▶ [The data]:

==============================

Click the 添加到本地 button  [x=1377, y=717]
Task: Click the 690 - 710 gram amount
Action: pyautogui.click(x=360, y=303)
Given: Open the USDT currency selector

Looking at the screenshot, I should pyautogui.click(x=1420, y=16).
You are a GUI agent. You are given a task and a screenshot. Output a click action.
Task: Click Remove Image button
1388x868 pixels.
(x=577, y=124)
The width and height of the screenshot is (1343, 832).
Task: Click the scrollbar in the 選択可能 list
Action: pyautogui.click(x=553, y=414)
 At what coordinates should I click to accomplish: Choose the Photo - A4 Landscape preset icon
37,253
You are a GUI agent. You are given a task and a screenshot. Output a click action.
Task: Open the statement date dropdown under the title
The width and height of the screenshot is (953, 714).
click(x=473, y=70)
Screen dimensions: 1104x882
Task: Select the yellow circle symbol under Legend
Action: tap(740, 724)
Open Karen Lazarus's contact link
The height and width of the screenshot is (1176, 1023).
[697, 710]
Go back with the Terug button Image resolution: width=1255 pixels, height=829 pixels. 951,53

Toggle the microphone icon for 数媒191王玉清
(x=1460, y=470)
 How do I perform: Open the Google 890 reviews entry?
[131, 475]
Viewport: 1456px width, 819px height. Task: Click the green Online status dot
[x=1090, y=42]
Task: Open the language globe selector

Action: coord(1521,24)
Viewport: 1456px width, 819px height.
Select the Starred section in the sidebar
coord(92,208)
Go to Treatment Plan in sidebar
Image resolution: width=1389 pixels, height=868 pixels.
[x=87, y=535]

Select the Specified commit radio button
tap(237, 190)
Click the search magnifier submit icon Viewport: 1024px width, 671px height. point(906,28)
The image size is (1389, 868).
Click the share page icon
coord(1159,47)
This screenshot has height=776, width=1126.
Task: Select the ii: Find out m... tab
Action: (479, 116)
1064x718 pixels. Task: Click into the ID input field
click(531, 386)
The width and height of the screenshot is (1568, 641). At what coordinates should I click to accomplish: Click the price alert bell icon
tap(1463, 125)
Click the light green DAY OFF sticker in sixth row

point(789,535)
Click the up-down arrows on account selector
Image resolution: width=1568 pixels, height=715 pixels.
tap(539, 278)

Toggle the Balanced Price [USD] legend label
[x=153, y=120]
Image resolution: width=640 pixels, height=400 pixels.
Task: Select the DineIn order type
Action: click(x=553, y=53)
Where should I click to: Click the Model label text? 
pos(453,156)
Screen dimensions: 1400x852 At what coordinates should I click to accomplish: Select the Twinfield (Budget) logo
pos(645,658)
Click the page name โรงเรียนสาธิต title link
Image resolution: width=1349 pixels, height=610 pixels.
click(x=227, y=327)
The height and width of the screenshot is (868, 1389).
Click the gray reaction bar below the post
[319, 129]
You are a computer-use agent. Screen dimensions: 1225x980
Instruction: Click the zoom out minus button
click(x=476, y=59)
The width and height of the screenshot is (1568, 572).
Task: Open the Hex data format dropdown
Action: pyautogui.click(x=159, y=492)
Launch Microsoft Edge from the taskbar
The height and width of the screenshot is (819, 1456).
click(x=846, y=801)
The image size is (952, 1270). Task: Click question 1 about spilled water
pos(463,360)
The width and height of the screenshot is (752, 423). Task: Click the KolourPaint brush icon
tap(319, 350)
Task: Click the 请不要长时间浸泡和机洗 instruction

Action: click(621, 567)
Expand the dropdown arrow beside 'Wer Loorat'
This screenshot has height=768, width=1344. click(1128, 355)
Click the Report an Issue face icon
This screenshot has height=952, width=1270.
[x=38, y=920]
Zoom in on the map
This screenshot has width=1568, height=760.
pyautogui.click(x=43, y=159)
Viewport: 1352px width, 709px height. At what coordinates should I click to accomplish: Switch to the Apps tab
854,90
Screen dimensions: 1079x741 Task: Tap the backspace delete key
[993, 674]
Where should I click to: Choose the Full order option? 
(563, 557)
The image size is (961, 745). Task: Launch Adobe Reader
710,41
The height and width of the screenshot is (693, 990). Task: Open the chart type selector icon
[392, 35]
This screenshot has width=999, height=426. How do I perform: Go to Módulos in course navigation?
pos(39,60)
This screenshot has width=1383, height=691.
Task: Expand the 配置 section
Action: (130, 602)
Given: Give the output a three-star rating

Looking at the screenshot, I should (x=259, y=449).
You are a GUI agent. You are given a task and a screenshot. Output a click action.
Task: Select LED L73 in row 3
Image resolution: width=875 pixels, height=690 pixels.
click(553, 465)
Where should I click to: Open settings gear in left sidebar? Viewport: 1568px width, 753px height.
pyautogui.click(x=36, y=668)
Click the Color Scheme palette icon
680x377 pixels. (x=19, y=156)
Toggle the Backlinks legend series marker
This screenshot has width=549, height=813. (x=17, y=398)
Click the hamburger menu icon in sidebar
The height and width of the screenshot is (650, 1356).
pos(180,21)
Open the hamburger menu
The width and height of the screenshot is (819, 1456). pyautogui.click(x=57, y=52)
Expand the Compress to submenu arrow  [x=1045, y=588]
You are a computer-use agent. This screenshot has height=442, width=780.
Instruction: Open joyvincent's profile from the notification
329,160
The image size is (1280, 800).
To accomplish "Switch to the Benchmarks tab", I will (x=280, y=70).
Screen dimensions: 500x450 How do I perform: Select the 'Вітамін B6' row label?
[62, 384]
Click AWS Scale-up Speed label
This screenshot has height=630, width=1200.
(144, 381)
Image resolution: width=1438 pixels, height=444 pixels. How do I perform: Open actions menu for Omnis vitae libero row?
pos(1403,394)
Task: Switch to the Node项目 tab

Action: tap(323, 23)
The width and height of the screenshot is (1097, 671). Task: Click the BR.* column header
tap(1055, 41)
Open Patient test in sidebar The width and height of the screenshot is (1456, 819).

==============================

Copy out every one of the rows above, word for word and line for line.

Click the 添加到本地 button  [x=1377, y=717]
Task: Click the 690 - 710 gram amount
Action: pyautogui.click(x=360, y=303)
Given: Open the USDT currency selector

Looking at the screenshot, I should pyautogui.click(x=1420, y=16).
You are a GUI agent. You are given a task and a screenshot. Output a click action.
Task: Click Remove Image button
1388x868 pixels.
(x=577, y=124)
The width and height of the screenshot is (1343, 832).
Task: Click the scrollbar in the 選択可能 list
Action: pyautogui.click(x=553, y=414)
 At what coordinates should I click to accomplish: Choose the Photo - A4 Landscape preset icon
37,253
You are a GUI agent. You are given a task and a screenshot. Output a click action.
Task: Open the statement date dropdown under the title
The width and height of the screenshot is (953, 714).
click(x=473, y=70)
Screen dimensions: 1104x882
Task: Select the yellow circle symbol under Legend
Action: tap(740, 724)
Open Karen Lazarus's contact link
The height and width of the screenshot is (1176, 1023).
[697, 710]
Go back with the Terug button Image resolution: width=1255 pixels, height=829 pixels. 951,53

Toggle the microphone icon for 数媒191王玉清
(x=1460, y=470)
 How do I perform: Open the Google 890 reviews entry?
[131, 475]
Viewport: 1456px width, 819px height. Task: Click the green Online status dot
[x=1090, y=42]
Task: Open the language globe selector

Action: coord(1521,24)
Viewport: 1456px width, 819px height.
Select the Starred section in the sidebar
coord(92,208)
Go to Treatment Plan in sidebar
Image resolution: width=1389 pixels, height=868 pixels.
[x=87, y=535]

Select the Specified commit radio button
tap(237, 190)
Click the search magnifier submit icon Viewport: 1024px width, 671px height. point(906,28)
The image size is (1389, 868).
Click the share page icon
coord(1159,47)
This screenshot has height=776, width=1126.
Task: Select the ii: Find out m... tab
Action: (479, 116)
1064x718 pixels. Task: Click into the ID input field
click(531, 386)
The width and height of the screenshot is (1568, 641). At what coordinates should I click to accomplish: Click the price alert bell icon
tap(1463, 125)
Click the light green DAY OFF sticker in sixth row

point(789,535)
Click the up-down arrows on account selector
Image resolution: width=1568 pixels, height=715 pixels.
tap(539, 278)

Toggle the Balanced Price [USD] legend label
[x=153, y=120]
Image resolution: width=640 pixels, height=400 pixels.
Task: Select the DineIn order type
Action: click(x=553, y=53)
Where should I click to: Click the Model label text? 
pos(453,156)
Screen dimensions: 1400x852 At what coordinates should I click to accomplish: Select the Twinfield (Budget) logo
pos(645,658)
Click the page name โรงเรียนสาธิต title link
Image resolution: width=1349 pixels, height=610 pixels.
click(x=227, y=327)
The height and width of the screenshot is (868, 1389).
Click the gray reaction bar below the post
[319, 129]
You are a computer-use agent. Screen dimensions: 1225x980
Instruction: Click the zoom out minus button
click(x=476, y=59)
The width and height of the screenshot is (1568, 572).
Task: Open the Hex data format dropdown
Action: pyautogui.click(x=159, y=492)
Launch Microsoft Edge from the taskbar
The height and width of the screenshot is (819, 1456).
click(x=846, y=801)
The image size is (952, 1270). Task: Click question 1 about spilled water
pos(463,360)
The width and height of the screenshot is (752, 423). Task: Click the KolourPaint brush icon
tap(319, 350)
Task: Click the 请不要长时间浸泡和机洗 instruction

Action: click(621, 567)
Expand the dropdown arrow beside 'Wer Loorat'
This screenshot has height=768, width=1344. click(1128, 355)
Click the Report an Issue face icon
This screenshot has height=952, width=1270.
[x=38, y=920]
Zoom in on the map
This screenshot has width=1568, height=760.
pyautogui.click(x=43, y=159)
Viewport: 1352px width, 709px height. At what coordinates should I click to accomplish: Switch to the Apps tab
854,90
Screen dimensions: 1079x741 Task: Tap the backspace delete key
[993, 674]
Where should I click to: Choose the Full order option? 
(563, 557)
The image size is (961, 745). Task: Launch Adobe Reader
710,41
The height and width of the screenshot is (693, 990). Task: Open the chart type selector icon
[392, 35]
This screenshot has width=999, height=426. How do I perform: Go to Módulos in course navigation?
pos(39,60)
This screenshot has width=1383, height=691.
Task: Expand the 配置 section
Action: (130, 602)
Given: Give the output a three-star rating

Looking at the screenshot, I should (x=259, y=449).
You are a GUI agent. You are given a task and a screenshot. Output a click action.
Task: Select LED L73 in row 3
Image resolution: width=875 pixels, height=690 pixels.
click(553, 465)
Where should I click to: Open settings gear in left sidebar? Viewport: 1568px width, 753px height.
pyautogui.click(x=36, y=668)
Click the Color Scheme palette icon
680x377 pixels. (x=19, y=156)
Toggle the Backlinks legend series marker
This screenshot has width=549, height=813. (x=17, y=398)
Click the hamburger menu icon in sidebar
The height and width of the screenshot is (650, 1356).
pos(180,21)
Open the hamburger menu
The width and height of the screenshot is (819, 1456). pyautogui.click(x=57, y=52)
Expand the Compress to submenu arrow  [x=1045, y=588]
You are a computer-use agent. This screenshot has height=442, width=780.
Instruction: Open joyvincent's profile from the notification
329,160
The image size is (1280, 800).
To accomplish "Switch to the Benchmarks tab", I will (x=280, y=70).
Screen dimensions: 500x450 How do I perform: Select the 'Вітамін B6' row label?
[62, 384]
Click AWS Scale-up Speed label
This screenshot has height=630, width=1200.
(144, 381)
Image resolution: width=1438 pixels, height=444 pixels. How do I perform: Open actions menu for Omnis vitae libero row?
pos(1403,394)
Task: Switch to the Node项目 tab

Action: tap(323, 23)
The width and height of the screenshot is (1097, 671). Task: Click the BR.* column header
tap(1055, 41)
Open Patient test in sidebar The width and height of the screenshot is (1456, 819).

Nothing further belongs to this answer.